Theresa May has a week to save her deal — and possibly Brexit.

After another stinging defeat in the House of Commons Wednesday night, the U.K. prime minister confirmed MPs would get a vote to delay Brexit on Thursday.

This would take the form of either a short technical extension of Article 50 in order to agree a Brexit deal with the EU — or a much longer delay to radically change course.

The prime minister’s latest move effectively creates a seven-day deadline for MPs to sign off on the Withdrawal Agreement negotiated over the last two years or hand EU leaders the power to decide what happens next.

It came after another dramatic day in parliament in which MPs twice defeated the government to insist on the hardest of motions ruling out a no-deal Brexit in all scenarios. The double defeat — which saw ministers refusing to vote with the government — prompted calls for the prime minister to resign.

The government motion laid late Wednesday night sets out the next acts in the Brexit drama. First, if MPs ratify a withdrawal deal with the European Union before March 20 — and there remains only one deal on the table — the government will seek a “one-off extension” of Article 50 until June 30. That is required to ensure the U.K. can pass all the legislation needed to leave in an orderly fashion.

■ ■ ■ ■ ■

• Goal 1
In the Brexit article above, shorten the paragraph beginning "The government motion laid late Wednesday night" to two sentences, keeping its main facts.
• Goal 2
According to the Brexit article above, on what day would MPs get a vote to delay Brexit?

• Entries supplied
■ ■ ■ ■ ■

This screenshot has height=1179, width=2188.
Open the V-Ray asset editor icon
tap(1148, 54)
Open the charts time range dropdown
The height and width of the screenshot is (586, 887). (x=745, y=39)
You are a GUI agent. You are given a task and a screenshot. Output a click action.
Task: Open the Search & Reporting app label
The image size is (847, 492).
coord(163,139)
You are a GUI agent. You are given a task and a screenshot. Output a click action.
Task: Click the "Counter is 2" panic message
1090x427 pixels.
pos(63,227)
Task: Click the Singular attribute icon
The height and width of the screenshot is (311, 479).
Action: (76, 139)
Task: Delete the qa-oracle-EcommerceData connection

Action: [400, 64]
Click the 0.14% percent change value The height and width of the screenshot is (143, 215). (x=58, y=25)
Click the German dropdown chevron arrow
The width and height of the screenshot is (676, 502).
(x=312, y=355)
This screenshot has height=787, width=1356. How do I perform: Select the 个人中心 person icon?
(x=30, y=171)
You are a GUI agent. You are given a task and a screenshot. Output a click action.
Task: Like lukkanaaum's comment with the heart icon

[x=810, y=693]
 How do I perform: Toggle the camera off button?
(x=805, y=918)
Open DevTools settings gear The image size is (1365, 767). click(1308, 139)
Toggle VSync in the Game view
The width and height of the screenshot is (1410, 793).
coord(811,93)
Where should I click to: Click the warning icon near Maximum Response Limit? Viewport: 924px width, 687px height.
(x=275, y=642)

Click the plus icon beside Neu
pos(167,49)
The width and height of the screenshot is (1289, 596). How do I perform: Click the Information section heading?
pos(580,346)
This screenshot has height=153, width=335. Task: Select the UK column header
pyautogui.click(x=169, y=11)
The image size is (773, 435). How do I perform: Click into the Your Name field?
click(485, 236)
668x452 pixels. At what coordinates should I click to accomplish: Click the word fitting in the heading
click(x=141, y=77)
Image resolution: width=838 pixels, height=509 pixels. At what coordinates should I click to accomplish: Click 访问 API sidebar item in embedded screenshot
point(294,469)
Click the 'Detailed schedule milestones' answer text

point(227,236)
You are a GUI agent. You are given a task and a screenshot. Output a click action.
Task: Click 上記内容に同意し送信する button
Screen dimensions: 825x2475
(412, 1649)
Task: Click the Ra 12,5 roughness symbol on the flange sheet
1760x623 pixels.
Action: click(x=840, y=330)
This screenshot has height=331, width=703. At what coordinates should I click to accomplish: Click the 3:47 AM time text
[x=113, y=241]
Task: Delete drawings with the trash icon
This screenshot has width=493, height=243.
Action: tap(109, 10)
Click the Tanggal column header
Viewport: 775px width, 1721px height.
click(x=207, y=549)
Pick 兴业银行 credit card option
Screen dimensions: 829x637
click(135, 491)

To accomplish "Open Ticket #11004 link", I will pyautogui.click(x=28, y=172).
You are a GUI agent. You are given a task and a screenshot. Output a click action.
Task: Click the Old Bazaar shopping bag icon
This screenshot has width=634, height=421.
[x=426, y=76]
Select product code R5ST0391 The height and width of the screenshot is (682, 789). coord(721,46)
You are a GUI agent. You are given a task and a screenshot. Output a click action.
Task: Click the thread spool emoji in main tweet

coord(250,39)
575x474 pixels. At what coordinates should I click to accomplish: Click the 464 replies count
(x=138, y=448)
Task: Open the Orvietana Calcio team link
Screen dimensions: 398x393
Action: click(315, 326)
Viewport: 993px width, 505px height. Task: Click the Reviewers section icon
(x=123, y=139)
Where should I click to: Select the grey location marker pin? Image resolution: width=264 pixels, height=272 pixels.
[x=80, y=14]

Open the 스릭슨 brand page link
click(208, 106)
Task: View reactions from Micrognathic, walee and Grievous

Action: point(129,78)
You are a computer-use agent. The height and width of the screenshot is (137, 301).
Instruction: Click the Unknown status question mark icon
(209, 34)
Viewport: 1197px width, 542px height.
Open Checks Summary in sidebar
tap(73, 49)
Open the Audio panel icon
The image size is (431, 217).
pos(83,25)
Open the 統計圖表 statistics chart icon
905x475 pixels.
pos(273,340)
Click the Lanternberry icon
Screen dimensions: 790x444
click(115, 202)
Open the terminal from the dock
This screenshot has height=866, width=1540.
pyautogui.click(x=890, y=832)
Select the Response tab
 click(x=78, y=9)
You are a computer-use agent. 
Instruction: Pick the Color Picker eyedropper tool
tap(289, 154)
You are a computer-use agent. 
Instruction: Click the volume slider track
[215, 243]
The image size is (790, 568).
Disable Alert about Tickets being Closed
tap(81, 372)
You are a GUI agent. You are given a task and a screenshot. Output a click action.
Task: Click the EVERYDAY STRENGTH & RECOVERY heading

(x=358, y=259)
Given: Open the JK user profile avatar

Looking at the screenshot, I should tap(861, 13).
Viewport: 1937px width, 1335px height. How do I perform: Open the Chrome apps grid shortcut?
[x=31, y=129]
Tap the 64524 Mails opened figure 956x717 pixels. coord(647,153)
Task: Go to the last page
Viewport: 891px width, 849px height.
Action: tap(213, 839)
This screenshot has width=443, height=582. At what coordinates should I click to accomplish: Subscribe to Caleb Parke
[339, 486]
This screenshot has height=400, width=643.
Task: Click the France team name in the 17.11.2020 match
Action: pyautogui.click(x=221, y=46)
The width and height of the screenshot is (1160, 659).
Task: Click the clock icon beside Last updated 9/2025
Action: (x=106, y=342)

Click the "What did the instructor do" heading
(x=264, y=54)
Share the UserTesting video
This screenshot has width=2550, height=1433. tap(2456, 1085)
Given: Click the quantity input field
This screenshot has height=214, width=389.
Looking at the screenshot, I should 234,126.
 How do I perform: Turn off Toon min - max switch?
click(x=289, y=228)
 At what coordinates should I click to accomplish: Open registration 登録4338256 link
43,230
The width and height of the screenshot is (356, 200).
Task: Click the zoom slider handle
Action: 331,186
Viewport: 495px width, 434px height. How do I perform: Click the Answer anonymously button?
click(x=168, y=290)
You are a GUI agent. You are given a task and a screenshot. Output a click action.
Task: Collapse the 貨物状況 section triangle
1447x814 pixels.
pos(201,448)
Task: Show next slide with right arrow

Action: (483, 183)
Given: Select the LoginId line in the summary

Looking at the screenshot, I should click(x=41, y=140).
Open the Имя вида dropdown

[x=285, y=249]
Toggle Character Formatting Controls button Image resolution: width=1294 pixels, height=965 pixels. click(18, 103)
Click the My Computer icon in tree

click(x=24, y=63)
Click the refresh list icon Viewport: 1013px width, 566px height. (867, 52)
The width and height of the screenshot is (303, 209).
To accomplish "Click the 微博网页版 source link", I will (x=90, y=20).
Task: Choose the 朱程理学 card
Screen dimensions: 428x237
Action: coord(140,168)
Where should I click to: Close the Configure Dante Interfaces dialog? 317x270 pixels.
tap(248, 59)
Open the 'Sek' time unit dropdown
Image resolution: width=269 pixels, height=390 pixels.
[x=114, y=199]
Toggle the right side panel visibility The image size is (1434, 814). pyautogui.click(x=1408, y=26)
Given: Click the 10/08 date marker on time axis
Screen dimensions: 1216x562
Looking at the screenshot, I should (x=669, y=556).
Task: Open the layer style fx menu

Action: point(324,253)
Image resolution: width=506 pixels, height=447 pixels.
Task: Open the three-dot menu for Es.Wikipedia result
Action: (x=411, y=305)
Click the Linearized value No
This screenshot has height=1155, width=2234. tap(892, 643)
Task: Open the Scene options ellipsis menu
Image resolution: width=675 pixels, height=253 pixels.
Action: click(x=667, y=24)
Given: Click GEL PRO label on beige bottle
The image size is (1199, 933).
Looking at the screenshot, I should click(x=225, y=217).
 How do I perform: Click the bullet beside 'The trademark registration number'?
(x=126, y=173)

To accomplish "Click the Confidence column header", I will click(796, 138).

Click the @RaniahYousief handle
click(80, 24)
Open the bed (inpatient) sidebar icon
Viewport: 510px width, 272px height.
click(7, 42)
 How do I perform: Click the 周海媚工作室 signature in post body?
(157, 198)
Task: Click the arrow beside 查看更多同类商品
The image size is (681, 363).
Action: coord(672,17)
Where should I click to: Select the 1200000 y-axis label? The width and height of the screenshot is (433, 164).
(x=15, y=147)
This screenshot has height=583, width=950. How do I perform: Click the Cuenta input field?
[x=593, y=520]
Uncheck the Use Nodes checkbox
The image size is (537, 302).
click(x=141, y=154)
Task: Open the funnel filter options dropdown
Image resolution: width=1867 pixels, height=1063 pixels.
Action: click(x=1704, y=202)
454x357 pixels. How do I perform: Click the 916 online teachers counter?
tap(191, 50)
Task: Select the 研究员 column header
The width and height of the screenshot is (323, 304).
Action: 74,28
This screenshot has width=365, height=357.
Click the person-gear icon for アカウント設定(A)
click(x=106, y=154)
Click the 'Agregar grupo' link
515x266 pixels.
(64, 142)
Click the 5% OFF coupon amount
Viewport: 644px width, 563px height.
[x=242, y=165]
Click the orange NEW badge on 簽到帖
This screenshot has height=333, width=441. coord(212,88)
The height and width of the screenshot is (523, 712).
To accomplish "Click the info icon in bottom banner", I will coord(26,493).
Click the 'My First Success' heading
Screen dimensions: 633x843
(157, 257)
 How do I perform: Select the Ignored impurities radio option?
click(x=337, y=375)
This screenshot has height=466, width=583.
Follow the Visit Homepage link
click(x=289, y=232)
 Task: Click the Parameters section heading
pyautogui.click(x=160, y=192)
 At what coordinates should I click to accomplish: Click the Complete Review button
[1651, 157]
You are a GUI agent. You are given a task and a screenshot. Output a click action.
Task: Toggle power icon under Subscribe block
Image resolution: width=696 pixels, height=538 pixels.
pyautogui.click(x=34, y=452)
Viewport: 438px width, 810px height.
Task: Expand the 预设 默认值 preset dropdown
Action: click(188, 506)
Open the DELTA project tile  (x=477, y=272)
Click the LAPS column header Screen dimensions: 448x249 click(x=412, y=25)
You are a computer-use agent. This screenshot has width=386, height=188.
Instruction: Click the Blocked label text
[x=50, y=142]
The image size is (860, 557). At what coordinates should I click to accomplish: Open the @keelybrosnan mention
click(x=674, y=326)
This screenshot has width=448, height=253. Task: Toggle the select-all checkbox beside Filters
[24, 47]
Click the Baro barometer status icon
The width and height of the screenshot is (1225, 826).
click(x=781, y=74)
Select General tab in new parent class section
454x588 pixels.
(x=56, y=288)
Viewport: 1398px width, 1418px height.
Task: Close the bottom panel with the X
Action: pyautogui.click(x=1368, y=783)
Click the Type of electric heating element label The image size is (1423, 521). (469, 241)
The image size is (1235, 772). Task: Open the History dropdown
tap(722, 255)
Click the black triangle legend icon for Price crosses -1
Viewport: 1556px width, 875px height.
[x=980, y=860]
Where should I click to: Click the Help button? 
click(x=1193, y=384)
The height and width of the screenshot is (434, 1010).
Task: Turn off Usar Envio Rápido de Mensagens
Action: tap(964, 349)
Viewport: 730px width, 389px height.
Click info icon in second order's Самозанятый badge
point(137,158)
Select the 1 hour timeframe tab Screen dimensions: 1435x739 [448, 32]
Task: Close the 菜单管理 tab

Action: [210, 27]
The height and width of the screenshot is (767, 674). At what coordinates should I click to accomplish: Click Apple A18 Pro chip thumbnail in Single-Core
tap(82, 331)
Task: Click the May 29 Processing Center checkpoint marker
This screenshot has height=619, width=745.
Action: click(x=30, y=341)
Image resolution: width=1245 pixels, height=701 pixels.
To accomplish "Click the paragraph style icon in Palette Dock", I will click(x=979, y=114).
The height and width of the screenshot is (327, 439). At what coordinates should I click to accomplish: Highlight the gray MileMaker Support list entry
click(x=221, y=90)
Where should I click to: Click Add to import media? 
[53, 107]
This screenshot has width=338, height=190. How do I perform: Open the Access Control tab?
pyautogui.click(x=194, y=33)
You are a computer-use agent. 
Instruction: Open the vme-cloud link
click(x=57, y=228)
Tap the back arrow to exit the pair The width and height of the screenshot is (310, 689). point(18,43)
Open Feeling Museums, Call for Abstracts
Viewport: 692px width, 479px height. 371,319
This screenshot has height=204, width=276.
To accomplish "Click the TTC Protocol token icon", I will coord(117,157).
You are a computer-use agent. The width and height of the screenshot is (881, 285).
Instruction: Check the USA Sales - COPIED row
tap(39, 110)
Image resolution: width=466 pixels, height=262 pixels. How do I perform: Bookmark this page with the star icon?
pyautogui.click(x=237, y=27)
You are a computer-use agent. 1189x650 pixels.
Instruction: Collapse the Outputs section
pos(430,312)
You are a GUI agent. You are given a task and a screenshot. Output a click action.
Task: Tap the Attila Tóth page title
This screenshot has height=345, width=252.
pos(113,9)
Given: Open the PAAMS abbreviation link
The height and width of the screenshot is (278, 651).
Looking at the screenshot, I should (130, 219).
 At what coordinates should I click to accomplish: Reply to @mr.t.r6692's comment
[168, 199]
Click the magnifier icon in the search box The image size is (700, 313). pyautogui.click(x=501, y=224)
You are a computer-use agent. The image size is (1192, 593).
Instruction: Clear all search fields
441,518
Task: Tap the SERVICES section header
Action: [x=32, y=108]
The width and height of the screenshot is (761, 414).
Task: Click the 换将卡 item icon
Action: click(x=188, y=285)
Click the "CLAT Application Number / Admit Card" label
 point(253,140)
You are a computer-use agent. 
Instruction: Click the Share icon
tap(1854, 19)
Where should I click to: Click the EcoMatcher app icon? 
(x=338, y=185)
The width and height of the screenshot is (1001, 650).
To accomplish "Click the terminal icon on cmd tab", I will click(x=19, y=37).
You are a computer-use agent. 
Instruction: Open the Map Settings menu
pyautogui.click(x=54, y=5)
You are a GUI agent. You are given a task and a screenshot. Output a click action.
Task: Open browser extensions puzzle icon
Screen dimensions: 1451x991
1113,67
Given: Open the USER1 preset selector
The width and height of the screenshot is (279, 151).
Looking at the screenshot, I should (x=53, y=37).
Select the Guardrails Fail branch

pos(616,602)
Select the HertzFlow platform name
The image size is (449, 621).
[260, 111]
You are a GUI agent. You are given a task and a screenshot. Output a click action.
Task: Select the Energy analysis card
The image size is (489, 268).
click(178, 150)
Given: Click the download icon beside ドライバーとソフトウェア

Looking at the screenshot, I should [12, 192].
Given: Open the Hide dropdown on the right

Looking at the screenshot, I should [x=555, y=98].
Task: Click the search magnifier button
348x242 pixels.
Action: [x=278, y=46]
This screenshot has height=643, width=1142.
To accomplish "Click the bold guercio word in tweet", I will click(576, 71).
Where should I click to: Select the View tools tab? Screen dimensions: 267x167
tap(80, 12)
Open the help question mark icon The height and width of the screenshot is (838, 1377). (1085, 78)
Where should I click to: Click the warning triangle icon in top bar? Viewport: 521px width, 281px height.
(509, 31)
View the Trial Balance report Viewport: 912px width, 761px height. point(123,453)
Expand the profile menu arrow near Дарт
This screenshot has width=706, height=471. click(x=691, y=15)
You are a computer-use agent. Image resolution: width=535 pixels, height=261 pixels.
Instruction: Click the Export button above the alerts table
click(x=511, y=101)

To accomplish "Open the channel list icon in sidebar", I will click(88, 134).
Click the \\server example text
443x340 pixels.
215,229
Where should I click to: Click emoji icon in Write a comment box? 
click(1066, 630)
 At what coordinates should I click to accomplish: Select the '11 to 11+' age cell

■ ■ ■ ■ ■

• Reply 1
The government motion laid late Wednesday night sets out the next steps in Brexit. If MPs ratify a withdrawal deal with the EU (only one is on the table) before March 20, the government will seek a one-off extension of Article 50 until June 30 so the U.K. can pass all the legislation needed to leave in an orderly way.

• Reply 2
Thursday.